_WORK REQUIRED_
For this exercise, reproduce the entries below exactly, but only from the line containing "Viewport: 1080px width, 608px height." through the line containing "Given: Select answer (x - 2)(x + 1)", both included.

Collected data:
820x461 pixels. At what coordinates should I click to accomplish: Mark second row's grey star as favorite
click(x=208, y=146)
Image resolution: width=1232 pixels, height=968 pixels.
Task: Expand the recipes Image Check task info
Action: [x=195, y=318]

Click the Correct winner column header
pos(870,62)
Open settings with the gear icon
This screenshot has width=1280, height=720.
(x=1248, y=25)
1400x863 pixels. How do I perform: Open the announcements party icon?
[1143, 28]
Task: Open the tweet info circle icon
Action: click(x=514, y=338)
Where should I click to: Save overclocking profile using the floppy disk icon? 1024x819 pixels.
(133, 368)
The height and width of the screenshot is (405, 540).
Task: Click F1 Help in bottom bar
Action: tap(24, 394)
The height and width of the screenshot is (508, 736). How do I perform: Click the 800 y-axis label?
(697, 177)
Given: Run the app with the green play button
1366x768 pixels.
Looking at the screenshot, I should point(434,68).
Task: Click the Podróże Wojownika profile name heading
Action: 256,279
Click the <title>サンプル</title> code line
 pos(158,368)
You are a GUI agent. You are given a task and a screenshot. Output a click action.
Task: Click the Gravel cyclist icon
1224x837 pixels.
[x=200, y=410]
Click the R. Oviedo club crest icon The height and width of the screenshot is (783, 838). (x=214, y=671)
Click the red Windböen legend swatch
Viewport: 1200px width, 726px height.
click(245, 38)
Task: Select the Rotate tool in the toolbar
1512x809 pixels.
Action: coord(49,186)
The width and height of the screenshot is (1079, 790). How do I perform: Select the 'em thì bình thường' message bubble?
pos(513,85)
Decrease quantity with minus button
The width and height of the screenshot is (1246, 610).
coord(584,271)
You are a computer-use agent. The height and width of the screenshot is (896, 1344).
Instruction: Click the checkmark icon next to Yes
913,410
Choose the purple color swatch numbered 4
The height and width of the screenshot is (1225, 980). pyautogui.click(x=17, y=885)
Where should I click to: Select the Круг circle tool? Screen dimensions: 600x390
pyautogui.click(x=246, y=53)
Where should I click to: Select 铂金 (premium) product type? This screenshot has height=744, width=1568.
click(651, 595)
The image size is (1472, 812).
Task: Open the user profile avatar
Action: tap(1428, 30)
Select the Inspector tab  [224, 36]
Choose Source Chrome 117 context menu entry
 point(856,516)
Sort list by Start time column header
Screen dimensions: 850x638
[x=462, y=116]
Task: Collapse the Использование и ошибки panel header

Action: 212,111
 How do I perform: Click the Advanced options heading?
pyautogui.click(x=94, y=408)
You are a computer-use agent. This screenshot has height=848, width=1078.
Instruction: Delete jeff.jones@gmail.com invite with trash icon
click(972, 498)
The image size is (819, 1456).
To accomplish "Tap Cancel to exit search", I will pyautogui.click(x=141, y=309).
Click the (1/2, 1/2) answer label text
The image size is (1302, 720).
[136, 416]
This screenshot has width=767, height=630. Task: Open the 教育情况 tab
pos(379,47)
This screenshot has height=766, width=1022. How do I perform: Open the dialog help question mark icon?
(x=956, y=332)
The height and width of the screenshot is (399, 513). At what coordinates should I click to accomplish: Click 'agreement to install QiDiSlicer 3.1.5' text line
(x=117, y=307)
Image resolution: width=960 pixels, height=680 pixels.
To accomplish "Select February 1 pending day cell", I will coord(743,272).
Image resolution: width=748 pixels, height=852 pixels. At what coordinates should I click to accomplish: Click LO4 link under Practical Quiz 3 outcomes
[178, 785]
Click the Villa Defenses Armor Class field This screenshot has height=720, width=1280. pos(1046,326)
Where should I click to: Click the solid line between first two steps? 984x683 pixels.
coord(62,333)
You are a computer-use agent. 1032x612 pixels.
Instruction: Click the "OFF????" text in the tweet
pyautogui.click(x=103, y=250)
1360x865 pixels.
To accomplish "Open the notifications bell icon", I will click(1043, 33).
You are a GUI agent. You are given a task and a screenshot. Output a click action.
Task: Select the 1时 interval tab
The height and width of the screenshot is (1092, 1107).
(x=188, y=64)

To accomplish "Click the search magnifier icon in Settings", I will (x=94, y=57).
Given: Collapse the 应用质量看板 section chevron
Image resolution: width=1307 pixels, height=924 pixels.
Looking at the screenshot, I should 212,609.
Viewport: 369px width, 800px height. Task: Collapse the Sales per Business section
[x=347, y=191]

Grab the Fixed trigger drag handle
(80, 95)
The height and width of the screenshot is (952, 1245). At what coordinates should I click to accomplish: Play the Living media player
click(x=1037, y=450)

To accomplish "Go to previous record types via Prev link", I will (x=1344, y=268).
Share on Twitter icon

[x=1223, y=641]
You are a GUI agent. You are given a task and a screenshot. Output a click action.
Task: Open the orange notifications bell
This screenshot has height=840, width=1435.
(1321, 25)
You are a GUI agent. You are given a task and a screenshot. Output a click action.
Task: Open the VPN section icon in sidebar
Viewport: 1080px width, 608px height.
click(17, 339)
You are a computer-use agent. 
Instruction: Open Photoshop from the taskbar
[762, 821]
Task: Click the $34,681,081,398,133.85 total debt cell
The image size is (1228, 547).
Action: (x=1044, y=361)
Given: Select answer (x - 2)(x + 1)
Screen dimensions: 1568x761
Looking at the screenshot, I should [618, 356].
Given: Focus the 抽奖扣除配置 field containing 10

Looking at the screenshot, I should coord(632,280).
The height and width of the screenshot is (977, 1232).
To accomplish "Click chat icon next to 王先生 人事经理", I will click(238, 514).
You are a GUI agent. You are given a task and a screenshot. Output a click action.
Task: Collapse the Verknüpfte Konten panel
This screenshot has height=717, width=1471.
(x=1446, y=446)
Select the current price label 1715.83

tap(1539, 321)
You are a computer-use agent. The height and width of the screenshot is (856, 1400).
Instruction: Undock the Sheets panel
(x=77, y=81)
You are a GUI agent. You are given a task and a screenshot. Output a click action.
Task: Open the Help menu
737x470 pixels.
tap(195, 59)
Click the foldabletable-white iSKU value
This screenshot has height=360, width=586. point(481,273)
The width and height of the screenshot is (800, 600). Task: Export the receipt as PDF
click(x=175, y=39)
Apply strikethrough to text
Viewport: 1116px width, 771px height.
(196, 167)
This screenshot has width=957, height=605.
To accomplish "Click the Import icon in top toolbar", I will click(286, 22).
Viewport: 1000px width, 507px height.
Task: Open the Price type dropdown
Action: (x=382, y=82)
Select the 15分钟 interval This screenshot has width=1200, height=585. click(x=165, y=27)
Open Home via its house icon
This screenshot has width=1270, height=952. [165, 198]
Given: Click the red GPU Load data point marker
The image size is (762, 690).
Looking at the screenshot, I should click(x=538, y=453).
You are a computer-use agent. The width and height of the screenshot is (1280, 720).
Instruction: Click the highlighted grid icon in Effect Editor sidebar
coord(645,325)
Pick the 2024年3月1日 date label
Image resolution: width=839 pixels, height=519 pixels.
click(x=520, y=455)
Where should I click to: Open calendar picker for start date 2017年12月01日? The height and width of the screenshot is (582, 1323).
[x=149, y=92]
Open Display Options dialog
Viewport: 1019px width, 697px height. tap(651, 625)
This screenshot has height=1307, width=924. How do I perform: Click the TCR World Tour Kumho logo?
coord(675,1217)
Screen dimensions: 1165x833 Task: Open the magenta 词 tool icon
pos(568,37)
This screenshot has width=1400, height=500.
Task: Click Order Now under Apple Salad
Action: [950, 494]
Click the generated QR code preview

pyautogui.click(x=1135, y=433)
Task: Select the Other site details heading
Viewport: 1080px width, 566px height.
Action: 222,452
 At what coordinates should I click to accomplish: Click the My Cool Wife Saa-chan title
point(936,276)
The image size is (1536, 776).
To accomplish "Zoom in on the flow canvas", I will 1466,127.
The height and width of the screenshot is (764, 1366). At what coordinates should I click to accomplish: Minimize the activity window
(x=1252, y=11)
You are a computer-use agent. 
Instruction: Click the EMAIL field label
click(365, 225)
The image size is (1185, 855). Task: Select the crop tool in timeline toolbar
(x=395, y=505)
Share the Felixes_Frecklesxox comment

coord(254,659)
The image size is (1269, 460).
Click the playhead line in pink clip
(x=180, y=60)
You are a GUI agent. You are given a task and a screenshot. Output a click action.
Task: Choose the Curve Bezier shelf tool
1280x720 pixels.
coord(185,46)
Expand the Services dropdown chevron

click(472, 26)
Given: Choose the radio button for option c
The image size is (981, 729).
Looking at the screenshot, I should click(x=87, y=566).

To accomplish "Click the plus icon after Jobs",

_EXERCISE ANSWER_
Viewport: 1080px width, 608px height.
click(17, 339)
You are a computer-use agent. 
Instruction: Open Photoshop from the taskbar
[762, 821]
Task: Click the $34,681,081,398,133.85 total debt cell
The image size is (1228, 547).
Action: (x=1044, y=361)
Given: Select answer (x - 2)(x + 1)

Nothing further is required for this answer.